### Data records
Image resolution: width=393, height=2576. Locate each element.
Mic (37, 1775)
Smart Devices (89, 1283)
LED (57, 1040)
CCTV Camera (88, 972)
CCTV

### What this task involves
The answer is every entry, copied word for word.

### Answer to this problem
Image resolution: width=393, height=2576. Locate each element.
Mic (37, 1775)
Smart Devices (89, 1283)
LED (57, 1040)
CCTV Camera (88, 972)
CCTV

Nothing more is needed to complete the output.